Memories of life and music on Eilean Nan Ron will be shared in the BBC radio programme.

Traditional music will help set the scene for a BBC radio programme being aired this weekend about life on a now-deserted island off the north coast.

Between the Ears: Island of the Seals looks into the story of Eilean nan Ròn, a small island at the mouth of the Kyle of Tongue that was once home to around 70 people.

The first modern inhabitants took to the island in the early 1800s when three crofting families lived there, but it was finally deserted in 1938 when the last people relocated to the mainland.

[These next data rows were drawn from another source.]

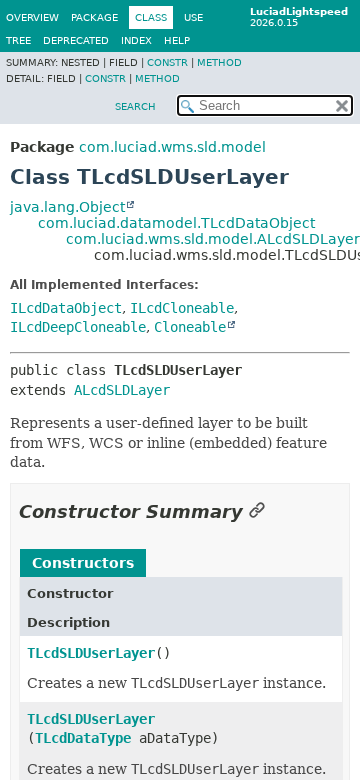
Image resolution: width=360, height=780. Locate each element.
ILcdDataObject (66, 308)
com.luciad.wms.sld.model (172, 147)
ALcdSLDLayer (122, 390)
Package (94, 17)
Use (193, 17)
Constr (167, 62)
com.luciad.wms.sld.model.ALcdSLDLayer (213, 239)
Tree (18, 40)
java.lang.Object (67, 207)
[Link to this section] (257, 511)
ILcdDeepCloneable (78, 327)
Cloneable (190, 327)
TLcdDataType (83, 738)
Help (177, 40)
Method (219, 62)
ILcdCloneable (182, 308)
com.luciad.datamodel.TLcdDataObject (176, 223)
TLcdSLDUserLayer (91, 653)
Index (136, 40)
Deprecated (76, 40)
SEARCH (135, 106)
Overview (32, 17)
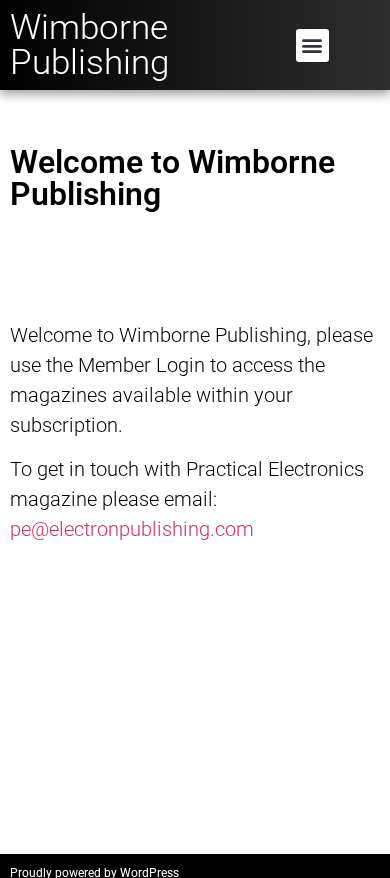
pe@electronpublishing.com (132, 529)
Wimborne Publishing (89, 45)
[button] (312, 45)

The story of those 100 years or more of human habitation will be told through ancestors of those who lived on the island, including Rob Mackay whose grandfather and great-grandfather lived there with their families.

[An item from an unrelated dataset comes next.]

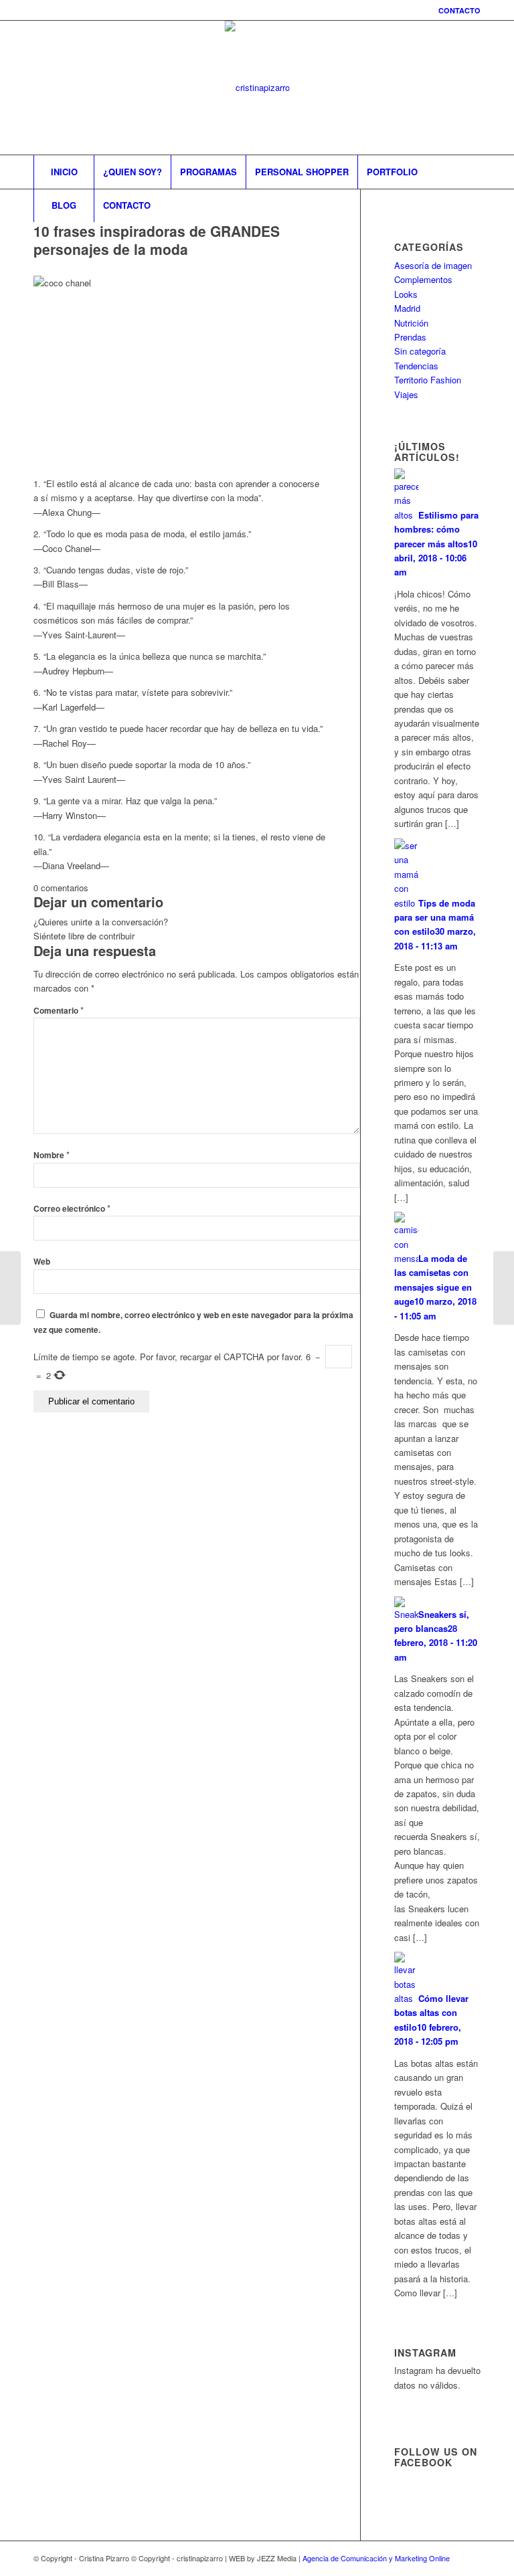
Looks (406, 294)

Forty years on from his last visit as a child, Rob makes a return trip to search for a closer connection with these family roots, and to understand their self-sustaining way of life, which included fishing for herring, cooking over peat fires and making crowdie.

Rob wild camps next to his grandfather’s house, and uses recorded sound and his own flute playing to tune into the soul of the island’s deserted village, which consists of the ruins of eight abandoned stone houses.

Stories of the island and its people are told through the voices of Rob’s mum Iona Mackay, his cousins Lina and Donny Mackay, fellow descendant of islanders Ray Richard (with archive audio courtesy of Wick Voices), artist and rower Ruth Macdougall, local school head teacher and documenter of oral history Katherine Van Voornveld, and Jean Maclean, whose small fishing boat enables Rob and producer Andy King to spend 24 hours on the island.

Traditional tunes related to the area – The Dark Island, Waters of Kylesku and the Gaelic tune Cailin Mo Rùin-sa – were recorded specially for the programme by Caithness fiddler Karen Steven, whose granny Jamesina Johann Steven (nee Mackay) was also an inhabitant of the island, with accordionist Alastair Macdonald.